By: Ahmad al-Aghbari and Mohammad al-Ulofi
Translated and edited by: Mahmoud Assamiee
SANA'A, Feb. 15 (Saba)-Zabid Historical City has been suffering the problem of losing its historical identity since 1993 when the city's emigrants returned to it.
This caused population growth led to increasing demand of new housings. "Because the city lacks to baked bricks cremators for more than forty years, people turned to cement brick workshops which provide cheaper bricks for building houses," said Zabid Office's Director of the General Authority of Protecting Historical Cities Arafat al-Hadrami.
He continues with sad tone "with absence of strict protection to city's architecture heritage, violations and distortions to the city have increased."
These distortions which affected the city, says al-Hadrami, are two kinds; the first one distortions resulted by expansion in old buildings with modern materials. The second one is resulted by building new houses with cement substances such as bricks.
These buildings have spread gradually in the city and in areas located before historical and Islamic schools and historical gates. Day after day, he continues, the wastes were distorting the historical sites of the city till these violations have distorted the exterior shape.
The problem has become known to every visitor coming to the city, a matter has attracted the UNESCO's attention on the danger this city faces. Responding to this danger, the organization issued a resolution for including Zabid within the World Heritage Danger List.
According to al-Hadrami, Zabid Historical City has 4200 old houses of different ages ranging between 200-600 years. The city also has 85 mosques and Islamic schools. Four of these mosques are of 1400 years of age such as al-Ashaer Mosque.
Al- Hadrami concludes that 40 percent of Zabid's houses suffer distortions resulted by violation to the historical form of the city, while 60 percent are old wither evacuated old houses or ruined.
Nowadays, Yemenis are waiting the date of the World Heritage Center's meeting due next June for discussing a report raised by the mission of the center which visited Zabid Historical City recently.
The aim of the visit was for discussing the situation of the city and inspecting the implementing the UNESCO's conditions which gave the city two years respite started on June 2007 for maintaining the city or to be removed from World Heritage List.
According to Chairman of the General Authority for Protecting Historical Cities (GAPHC) Abdullah Eisa, the aim of the mission is reporting on what has the government achieved in the city and raising these reports to the center. Based on these reports, the center will issue its decision wither to extend the period of the respite or removing the city from the list.
Director of GAPHC's Zabid Branch Nabil Munasar indicated that the delegation has studied in four-day period the government's works in the city.
Eisa indicated that talks have been made with the mission over the situation of the city and what has been achieved. He asserted that the delegation is satisfied with what has been achieved for protecting the city.

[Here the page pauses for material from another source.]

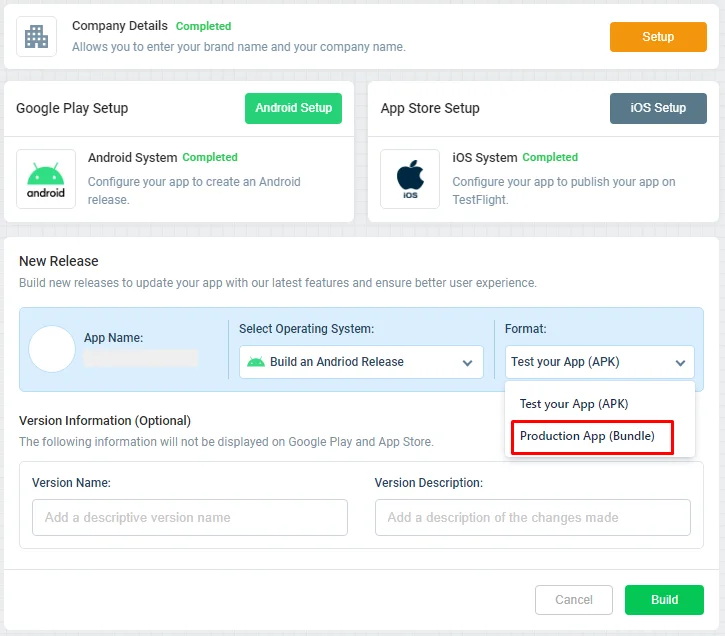Click the Apple iOS logo icon

tap(410, 179)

"They (the mission's members) informed us they have touched serious tendency to preserve the city and saving it from the current status it suffers. They also affirmed this in their report raised to the World Heritage Center," added Eisa.

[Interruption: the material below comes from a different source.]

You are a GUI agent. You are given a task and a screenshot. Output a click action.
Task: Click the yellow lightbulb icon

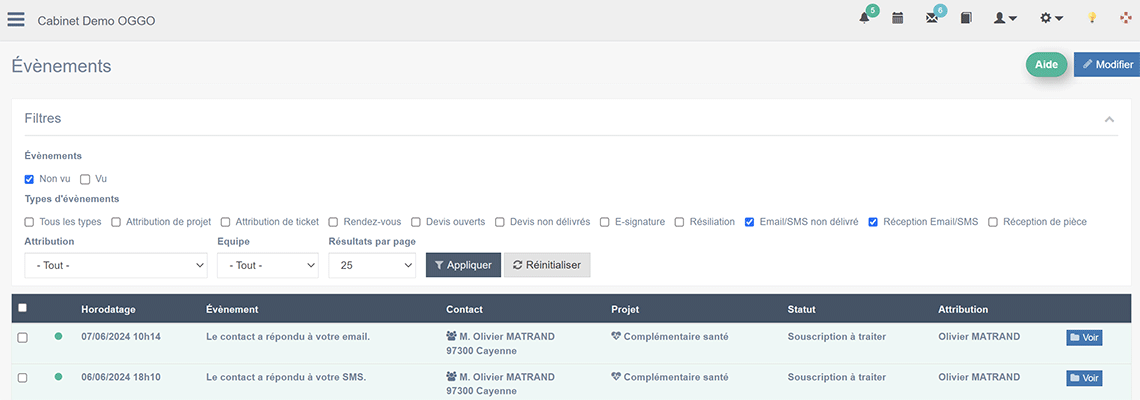[x=1092, y=18]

General Manager of the Yemeni-German for Developing Historical City Omer al-Hallaj says the mission has met many concerned partners and observed positive mechanism on different levels.
Professor Daniel Bini, one of the experts who accompanied the mission during their visit to Zabid says we studied the situation in Zabid and felt that there was positive mechanism from the government for changing the situation of the city.
Expansion is expected
In addition to the mission's good impression on efforts exerted for protecting the city, Eisa says the mission demanded continuous efforts from the government. "We seek more time because the problem is great and needs more time. The important thing is achieving something on the ground," said Eisa who expected expansion of the respite.
According to Munassar, the most important remarks and demands of the mission are quick issuing of a law protecting historical cities, removing all violated buildings, providing enough capabilities and boosting traditional construction materials.
"The mission demanded speeding up carrying out administrative and development design to include all maps, engineering studies, awareness programs and reviving traditional handicrafts," he added.
However, Bini concludes that the situation in Zabid is complicated. Despite there is satisfaction on what have been achieved, more work and support is needed for improving the economic situation of the city.
According to GAPHC's official, the decision of the World Heritage's commission has demanded Yemen "instant stop of playing with Zabid's ancient form and distorting the heritage of the city."
Yemen will lose more if the city removed
Al-Hadrami says if the city removed from the list, this will cause great economic and cultural damages. Further more the country's tourism will get painful hit will not cured easily.
This removal will hurt Yemen's fame and doubt the country's ability in protecting its civilization in addition to failure of honoring its commitments to conditions of World, Cultural and Natural Heritage Convention.
The World Heritage List includes three Yemeni cities, Sana'a, Shibam Hadramout and Zabid.
Zabid is considered one of the most western coastal cities with historical and antique significance in Yemen. The city includes many important antique sites besides its scientific status it enjoyed in the past Islamic and historical period.
The city was established in 204 in hijri calendar when it was taken over by Mohammad bin Ziyad upon directives from the Caliph Haron Arrashid.